For instance, A is employed as a factory worker in a warehouse in Barangay Mapalastik. His employer is B, a Filipino-Chinese, whose business involves manufacturing of paper cups and plates which is also located in the same Barangay.
A was informed that the computation of his benefit is wrong. He should be paid overtime for 30 minutes every day because his lunchtime was limited only to 30 minutes and not paid for the loss of such period. B on the other hand claims that A was not made to work on such time thus, there is not basis to pay overtime.
Aggrieved, A filed a complaint with the Barangay Hall of Barangay Mapalastik. The Barangay Captain summoned B to discuss the matter at the Barangay.

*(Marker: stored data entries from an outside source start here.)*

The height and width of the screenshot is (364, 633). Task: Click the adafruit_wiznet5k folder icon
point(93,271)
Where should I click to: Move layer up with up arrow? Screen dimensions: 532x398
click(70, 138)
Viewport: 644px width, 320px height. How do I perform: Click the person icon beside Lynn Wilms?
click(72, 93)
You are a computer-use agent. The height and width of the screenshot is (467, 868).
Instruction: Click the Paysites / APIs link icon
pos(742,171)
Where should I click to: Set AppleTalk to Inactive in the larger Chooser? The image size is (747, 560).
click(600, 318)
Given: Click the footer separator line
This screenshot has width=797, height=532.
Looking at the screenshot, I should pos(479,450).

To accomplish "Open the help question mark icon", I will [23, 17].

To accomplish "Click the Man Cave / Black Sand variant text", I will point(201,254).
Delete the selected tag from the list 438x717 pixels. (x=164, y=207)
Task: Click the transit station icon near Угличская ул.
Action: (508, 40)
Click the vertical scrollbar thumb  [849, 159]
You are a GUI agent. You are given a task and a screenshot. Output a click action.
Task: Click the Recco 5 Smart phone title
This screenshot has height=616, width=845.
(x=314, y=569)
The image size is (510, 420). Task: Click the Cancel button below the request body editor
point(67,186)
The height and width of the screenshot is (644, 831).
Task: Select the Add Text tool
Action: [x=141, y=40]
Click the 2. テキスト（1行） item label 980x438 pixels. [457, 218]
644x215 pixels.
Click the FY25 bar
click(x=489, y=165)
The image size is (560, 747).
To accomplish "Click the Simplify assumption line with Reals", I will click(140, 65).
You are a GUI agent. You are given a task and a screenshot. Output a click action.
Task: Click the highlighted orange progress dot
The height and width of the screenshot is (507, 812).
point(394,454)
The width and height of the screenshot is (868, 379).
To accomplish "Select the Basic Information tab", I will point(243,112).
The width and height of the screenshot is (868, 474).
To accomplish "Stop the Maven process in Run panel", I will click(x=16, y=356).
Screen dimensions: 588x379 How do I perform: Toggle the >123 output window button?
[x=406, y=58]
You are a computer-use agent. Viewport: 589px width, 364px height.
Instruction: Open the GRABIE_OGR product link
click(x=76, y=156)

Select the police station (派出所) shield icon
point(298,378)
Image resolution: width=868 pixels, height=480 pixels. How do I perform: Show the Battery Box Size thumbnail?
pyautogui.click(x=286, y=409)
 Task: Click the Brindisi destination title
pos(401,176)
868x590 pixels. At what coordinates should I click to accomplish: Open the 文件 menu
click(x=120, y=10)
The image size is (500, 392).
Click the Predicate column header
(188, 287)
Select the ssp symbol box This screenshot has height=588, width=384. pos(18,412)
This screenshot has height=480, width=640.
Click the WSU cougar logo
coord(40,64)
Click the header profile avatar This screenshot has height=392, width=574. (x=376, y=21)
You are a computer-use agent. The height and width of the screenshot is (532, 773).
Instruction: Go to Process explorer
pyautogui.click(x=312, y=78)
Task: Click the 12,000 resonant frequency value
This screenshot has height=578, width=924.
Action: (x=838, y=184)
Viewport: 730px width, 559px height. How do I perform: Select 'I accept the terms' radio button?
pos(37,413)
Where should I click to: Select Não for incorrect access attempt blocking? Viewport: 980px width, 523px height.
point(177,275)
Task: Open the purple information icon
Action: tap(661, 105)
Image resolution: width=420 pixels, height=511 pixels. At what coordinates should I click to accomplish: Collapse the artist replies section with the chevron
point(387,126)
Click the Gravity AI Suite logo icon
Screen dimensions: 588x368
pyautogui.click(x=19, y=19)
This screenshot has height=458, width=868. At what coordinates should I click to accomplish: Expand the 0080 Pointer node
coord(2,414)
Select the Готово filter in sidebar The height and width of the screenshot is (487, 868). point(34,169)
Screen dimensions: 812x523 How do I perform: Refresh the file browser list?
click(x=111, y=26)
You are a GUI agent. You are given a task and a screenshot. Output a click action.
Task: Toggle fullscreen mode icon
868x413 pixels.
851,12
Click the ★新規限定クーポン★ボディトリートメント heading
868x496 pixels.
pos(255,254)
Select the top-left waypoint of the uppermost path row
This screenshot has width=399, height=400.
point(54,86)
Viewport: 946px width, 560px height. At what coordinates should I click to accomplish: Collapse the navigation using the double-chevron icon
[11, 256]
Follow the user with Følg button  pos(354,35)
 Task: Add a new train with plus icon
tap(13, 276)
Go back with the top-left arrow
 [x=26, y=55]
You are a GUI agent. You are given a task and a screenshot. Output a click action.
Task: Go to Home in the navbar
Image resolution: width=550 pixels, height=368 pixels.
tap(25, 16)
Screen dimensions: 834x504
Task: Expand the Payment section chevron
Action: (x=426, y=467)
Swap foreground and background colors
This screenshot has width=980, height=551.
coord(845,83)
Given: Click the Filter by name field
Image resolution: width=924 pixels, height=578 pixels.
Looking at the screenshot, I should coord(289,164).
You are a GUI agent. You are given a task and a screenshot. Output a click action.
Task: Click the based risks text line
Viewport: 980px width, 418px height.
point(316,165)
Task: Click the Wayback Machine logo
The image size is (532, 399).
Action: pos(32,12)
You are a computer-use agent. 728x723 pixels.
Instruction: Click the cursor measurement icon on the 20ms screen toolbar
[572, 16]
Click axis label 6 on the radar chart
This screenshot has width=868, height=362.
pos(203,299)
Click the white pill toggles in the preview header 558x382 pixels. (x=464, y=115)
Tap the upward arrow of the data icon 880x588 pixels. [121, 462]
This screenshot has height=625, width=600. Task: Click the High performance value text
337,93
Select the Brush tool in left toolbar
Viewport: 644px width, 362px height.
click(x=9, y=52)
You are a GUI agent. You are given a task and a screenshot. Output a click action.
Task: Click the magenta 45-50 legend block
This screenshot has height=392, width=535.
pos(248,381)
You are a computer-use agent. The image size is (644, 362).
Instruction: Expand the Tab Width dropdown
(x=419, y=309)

Can B refuse to participate?
Under Section 408 of the Local Government Code, the Lupon shall have authority to bring together the parties actually residing in the same city or municipality for amicable settlement of all disputes except:
(a) Where one party is the government, or any subdivision or instrumentality thereof;
(b) Where one party is a public officer or employee, and the dispute relates to the performance of his official functions;
(c) Offenses punishable by imprisonment exceeding one (1) year or a fine exceeding Five thousand pesos (Php5,000.00);
(d) Offenses where there is no private offended party;
(e) Where the dispute involves real properties located in different cities or municipalities unless the parties thereto agree to submit their differences to amicable settlement by an appropriate lupon;
(f) Disputes involving parties who actually reside in Barangays of different cities or municipalities, except where such Barangay units adjoin each other and the parties thereto agree to submit their differences to amicable settlement by an appropriate lupon;
(d) Such other classes of disputes which the President may determine in the interest of justice or upon the recommendation of the secretary of Justice.
The Supreme Court issued Administrative Circular No. 14-93 stating as another exception to the jurisdiction of the Katarungang Pambarangay labor disputes or controversies arising from employer-employee relations.
Art. 226 [now re-numbered as Article 232] of the Labor Code, as amended, grants original and exclusive jurisdiction over conciliation and mediation of disputes, grievances or problems to certain offices of the Department of Labor and Employment.
Re-numbered copy of Labor Code now available
The case of Montoya vs. Escayo, et al. (.R. No. 82211-12 March 21, 1989) provides that it is the Bureau of Labor Relations and its divisions, and not the barangay Lupong Tagapayapa, which are vested by law with original and exclusive authority to conduct conciliation and mediation proceedings on labor controversies before their endorsement to the appropriate Labor Arbiter for adjudication. While the Montoya case refers to P.D. 1508 the ruling did not change with the repeal thereof which is now replaced by Sections 399-422, Chapter VII, Title I, Book III, and Sec. 515, Title I, Book IV, R.A. 7160, otherwise known as the Local Government Code of 1991.
Requiring conciliation of labor disputes before the barangay courts would defeat the very salutary purposes of the law. Instead of simplifying labor proceedings designed at expeditious settlement or referral to the proper court or office to decide it finally, the position taken by the petitioner would only duplicate the conciliation proceedings and unduly delay the disposition of the labor case.
It is worth noting that Single Entry Approach (SeNA) procedure is now in place as the initial step in pursuing labor claim in accordance with R.A. 10396 and its implementing rules and regulations or the D.O. 151-16 of the Department of Labor and Employment.
In such case, B can validly refuse to participate in the Barangay proceedings over the labor dispute filed with the Barangay Captain for lack of jurisdiction.